China and Russia, and perhaps others, have the radar tech to know what happened to the launch.
You can image a spacecraft easily using deep-space network assets like Arecibo or the Green Bank Telescope.
China has a dish similar to Arecibo but bigger.
These days even Ham radio enthusiasts can concentrate enough RF power on a target like the ISS to use it as a reflector for communication.
We have some very large NRO satellites in geo orbit now that can use a tight spot-beam to provide cell and internet coverage to a small country from space...but there is an annoying lag.
Oh Dear... how ever could that have happened?
Interestingly that would probably fit the bill for the resultant achievement of orbit of an object composed of the payload failing to separate from the upper stage.
...... Yup ..... Parsing the talking points meant for our enemies .... Sounds like the launch was a total success.
I didn’t know about the actions against Tesla. What’s the story?
Probably fake, word is it has to do with solving the NK problem.
If you believe all of that, than this call of failure is a cover up either to throw off the deep state/NWO or or the usual enemies Russia/China.
WTF...could nave put on top of a 50 year old Mercury Atlas rocket and made it up into orbit.
“China and Russia, and perhaps others, have the radar tech to know what happened to the launch”
Yep. game of Chess.
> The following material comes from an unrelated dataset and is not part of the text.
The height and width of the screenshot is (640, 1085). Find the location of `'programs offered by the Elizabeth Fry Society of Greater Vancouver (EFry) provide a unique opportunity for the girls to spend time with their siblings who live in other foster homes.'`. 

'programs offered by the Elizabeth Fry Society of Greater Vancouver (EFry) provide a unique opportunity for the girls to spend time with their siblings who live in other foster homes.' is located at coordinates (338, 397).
Will be interesting if we here from the Ins. Carrier.
I watched the launch from a backyard in Orlando. It seemed to me that something went wrong in that there were too much pyrotechnics after the first stage shut down and dropped away. Second stage start-up always has high risk because the vibration and shock of the first stage ascent can damage a second stage and lead to launch failure.
Yes. Anything that expensive and sensitive should on a workhorse we know that can get it done.
They bet it all and it was manned, and in the spirit of the old Soviet Union, we will never hear about it.
/ Kidding
1. The launch failure was optically observable. The payload was not seen to separate from the final stage properly and was not seen on optical, IR or radar observation.
2. There is no stealth in space at our current level of technical development or for any of the forseeable future. Physics precludes it. We’d have to invent some sort of wormhole technology and even *that* would be detectable on earth even with our primitive gravimetric sensing.
We can’t build those any more. We weren’t even able to build a Saturn V’s F1 main engine any more until Jeff Bezos paid to have actual flown motors pulled up from the bottom of the ocean to be checked.
You have NO idea how much space tech we’ve lost since the end of the Saturn programs and now. Much of which was due to NASA screwing around with things they thought ‘threatened’ their precious shuttle.
That we don’t have any more. All of our remaining launch systems have experienced failures in the last 20 years.
Ouch! That sounds bad, indeed.
US govt self insures its satellites, so its a taxpayer loss. This is what happens when you go lowest bidder. Musk has milked a lot of taxpayer money and has a track record that is awful compared to US staples like the Delta or Atlas. Sure, the falcon is cheaper but it fails more so its all even in the end.
For some reason I think it’s fake news.